M. Laino dénonce « l'invasion », depuis les années 1970, de 300 000 a 500 000 Brésiliens, les « Brasiguayos », qui « règnent en seigneurs féodaux sur des terres frontalières avec le Brésil et s'enrichissent avec le soja ». D'autant qu'il s'agit aujourd'hui d'OGM, rendus résistants au glyphosate, un herbicide très toxique. « Les cultures transgéniques utilisent, sans aucun contrôle, des pesticides mortels qui contaminent l'environnement et mettent en danger la santé de la population », accuse-t-il.
Pas de réforme agraire
Domingo Laino donne en exemple le département d'Alto Parana où Tranquilo Favero, brésilien nationalisé paraguayen, a été baptisé « le roi du soja ». C'est le plus gros producteur de soja du pays et l'un des plus grands latifundistes d'Amérique du Sud, avec un royaume qui s'étend jusqu'à l'Uruguay et la Bolivie.
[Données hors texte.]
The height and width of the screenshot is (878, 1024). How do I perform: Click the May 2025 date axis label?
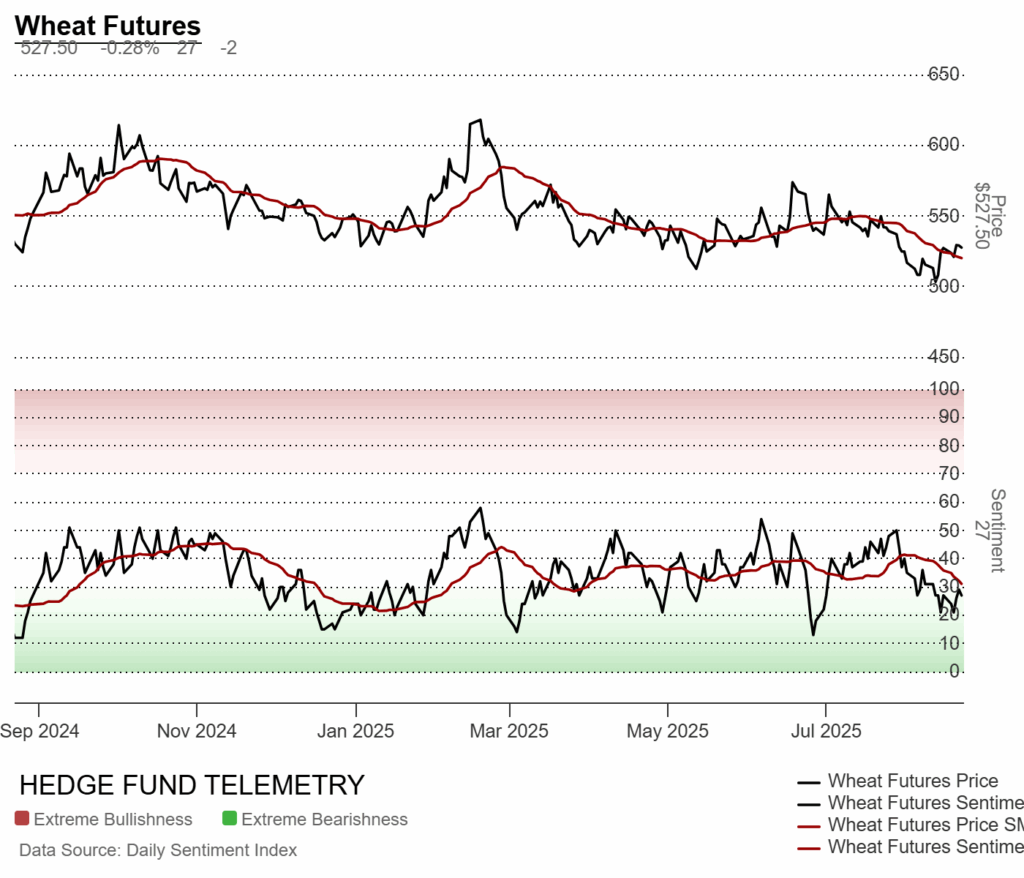[x=667, y=731]
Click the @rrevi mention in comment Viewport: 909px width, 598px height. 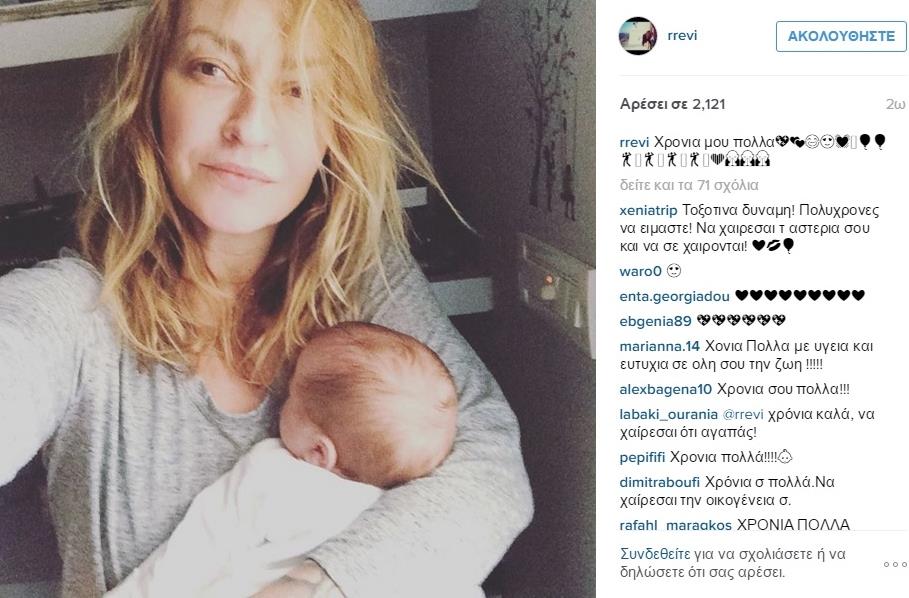click(743, 415)
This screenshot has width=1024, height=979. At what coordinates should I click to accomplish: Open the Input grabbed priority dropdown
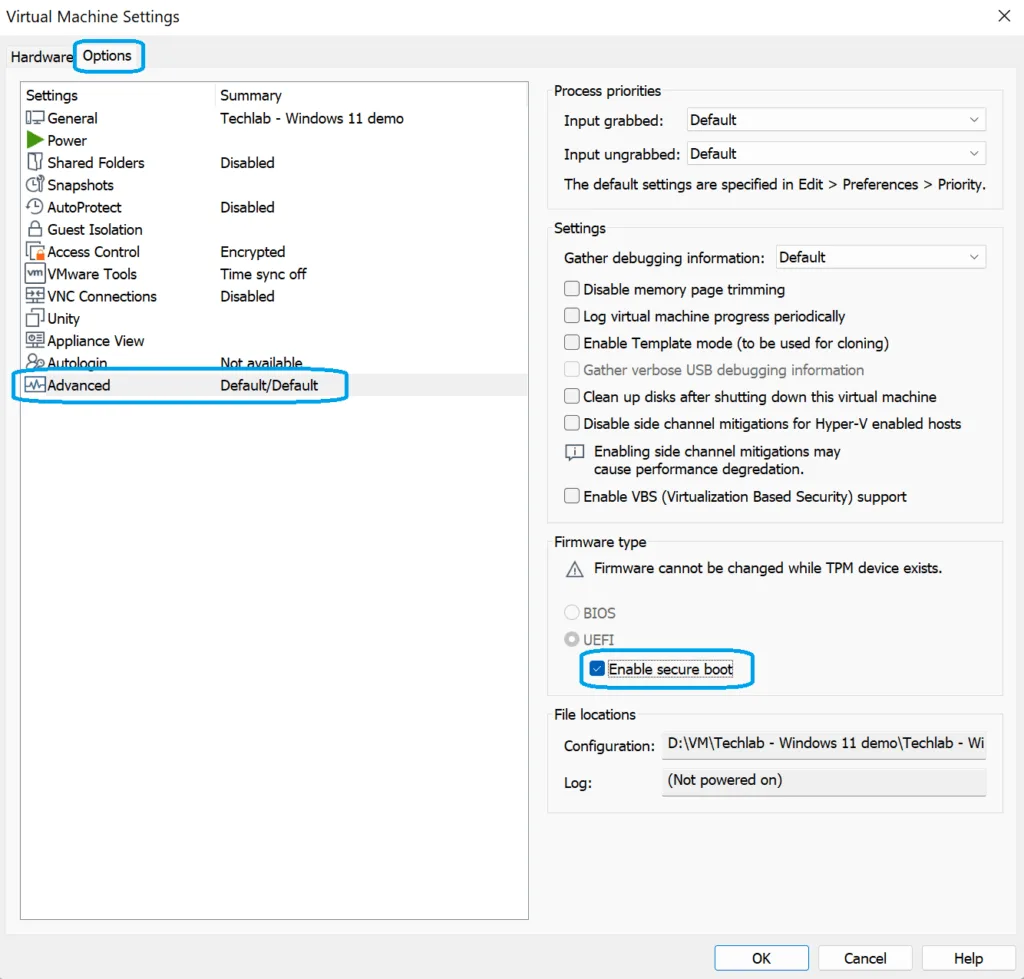point(836,120)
La concentration de la propriété foncière et l'augmentation du nombre de paysans sans terre rendent de lus en plus difficile l'accès aux produits alimentaires, dans un pays où l'agriculture représente pourtant 22 % du PIB, le plus haut taux d'Amérique latine. La superficie des plantations de soja a quasiment doublé en dix ans, pour dépasser 3 millions d'hectares. Et l'«or vert» représente 80% des récoltes du pays.
Le nouveau président, Horacio Cartes (parti Colorado), élu le 15 août, n'a exprimé aucune intention de modifier le modèle agricole ou d'impulser une réforme agraire favorisant une plus juste distribution de la terre. L'un des hommes les plus riches du Paraguay, M. Cartes a bâti sa fortune sur le tabac, labière, l'aéronautique et, aujourd'hui, de vastes plantations de soja.
Près de 60 % du soja paraguayen est exporté vers l'Europe, pour l'alimentation du bétail et la production, croissante, de biodiesel, selon Oxfam. « La soif européenne d'agrocarburants condamne des millions de personnes à la faim », dénonce l'ONG internationale. Un cri d'alarme dont elle espère qu'il sera entendu par le Parlement européen qui, le 10 septembre, doit voter une réforme de la politique communautaire sur les agrocarburants.